Title: Re: Unsung...Schumann?
Post by: Alan Howe on Monday 07 January 2013, 11:08
Georg Schumann - yes. But Robert? Perhaps your conductor should listen to ClassicFM more often...
Title: Re: Unsung...Schumann?
Post by: eschiss1 on Monday 07 January 2013, 13:06
I think he meant under-appreciated, which is true and means several things; with Schumann, Haydn or Dvorak you do hear a restricted circle of things, mostly, and a performance of Paradis und der Peri in New York City a few Decembers ago in NYC was something worth note; (likewise with Haydn operas, or Dvorak's.. that much has been discussed here before.
Title: Re: Unsung...Schumann?
Post by: Alan Howe on Monday 07 January 2013, 14:01
Schumann is hardly a 'neglected composer', though. Nevertheless, it's important to point out that the vast majority of music written, whether by sung or unsung composers, is actually neglected because the core repertoire is in reality so small.
Title: Re: Unsung...Schumann?
Post by: petershott@btinternet.com on Monday 07 January 2013, 15:23
I'd put him in the category of what I call a 'taken for granted composer'. Which means that a few of his works get both performed regularly and jump out at you unexpectedly in TV soundtracks or advertisements (or on Classic FM!); a few more come up occasionally; and the majority are included in 25 CD boxed sets of 'complete editions' but are hardly ever or even never performed in concert despite being always interesting and sometimes wonderfully good. Poor Schumann.

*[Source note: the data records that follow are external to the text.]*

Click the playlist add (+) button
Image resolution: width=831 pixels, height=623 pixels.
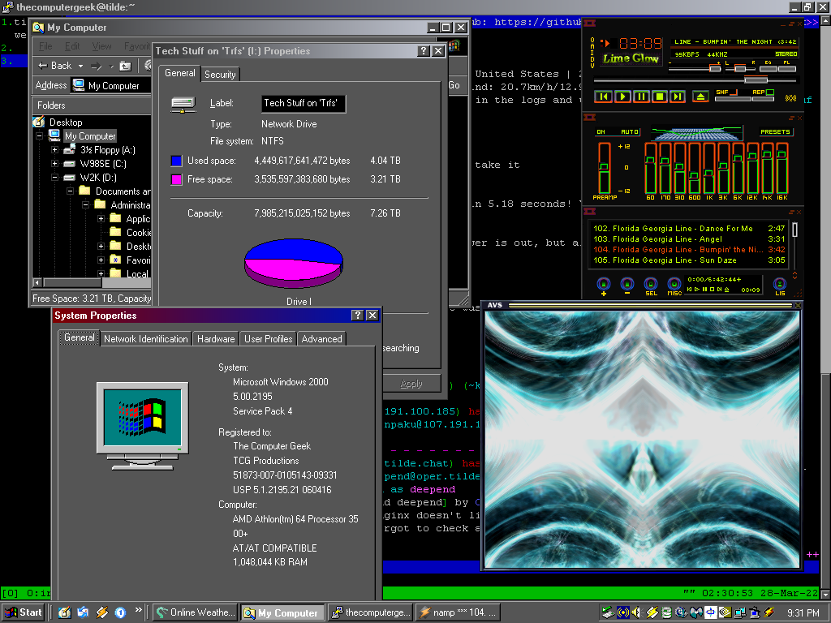(603, 285)
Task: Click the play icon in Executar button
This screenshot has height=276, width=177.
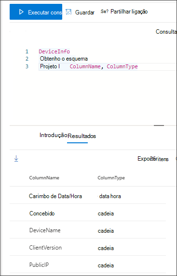Action: pos(21,12)
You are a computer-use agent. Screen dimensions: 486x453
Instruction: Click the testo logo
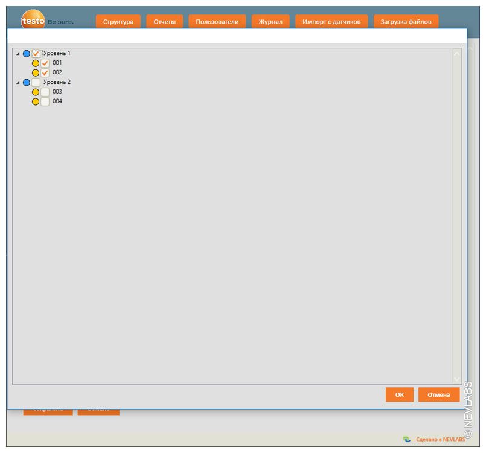pyautogui.click(x=34, y=20)
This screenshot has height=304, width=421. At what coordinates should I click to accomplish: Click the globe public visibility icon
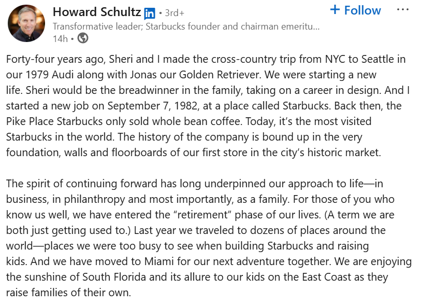(83, 38)
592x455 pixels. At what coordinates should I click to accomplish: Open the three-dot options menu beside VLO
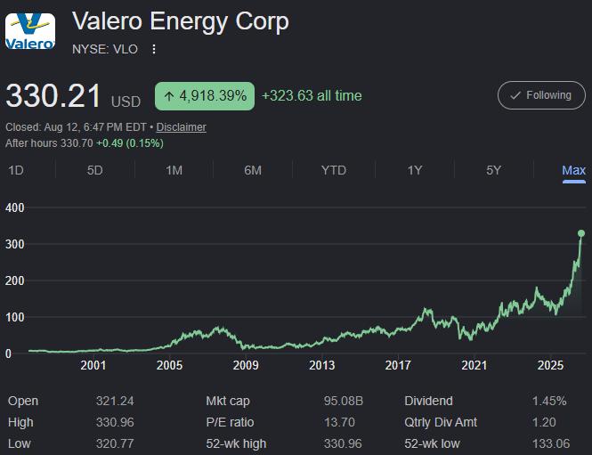pos(154,49)
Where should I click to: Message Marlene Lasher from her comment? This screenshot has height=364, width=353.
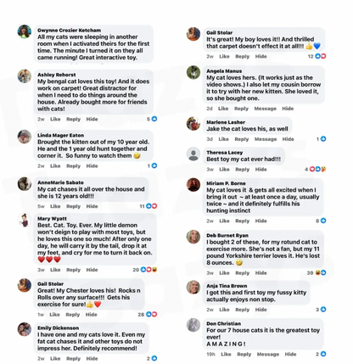266,139
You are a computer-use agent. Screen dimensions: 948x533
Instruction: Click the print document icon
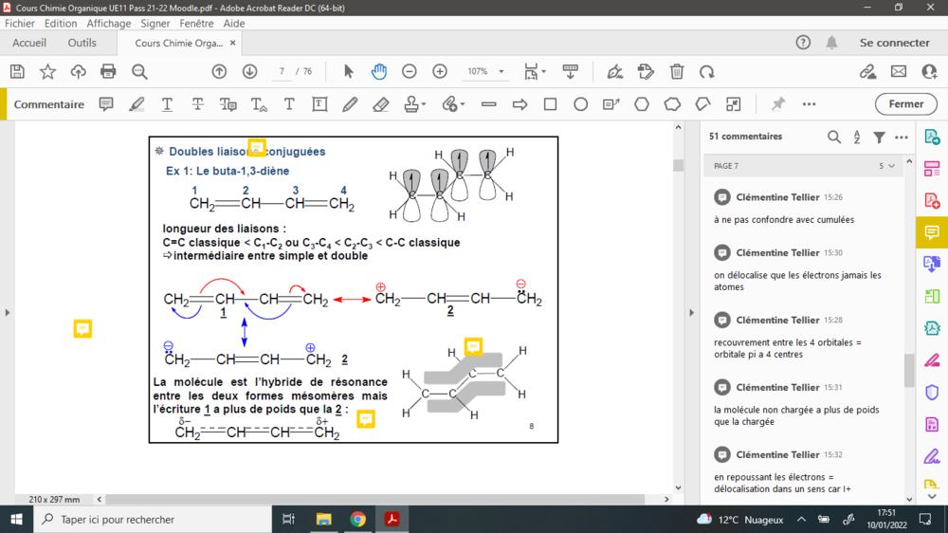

Just to take a couple at random to illustrate that last point: when was the last time you heard Nachtlied Op. 108 for chorus & orchestra? Or the Overture to Schiller's Die Braut von Messina Op. 100? There are many others that are far from negligible works, but which never get performed or just get recorded for the sake of a 'complete edition'.

I'm in fact rather tempted to agree with the conductor who announced that Schumann is an unjustly neglected composer - although, to be sure, prima facie that does seem a silly thing to say.
Title: Re: Unsung...Schumann?
Post by: Alan Howe on Monday 07 January 2013, 17:32
Schumann is not an 'unjustly neglected composer', although he did write some unjustly neglected music - but then so did virtually any sung composer with a catalogue of a decent size.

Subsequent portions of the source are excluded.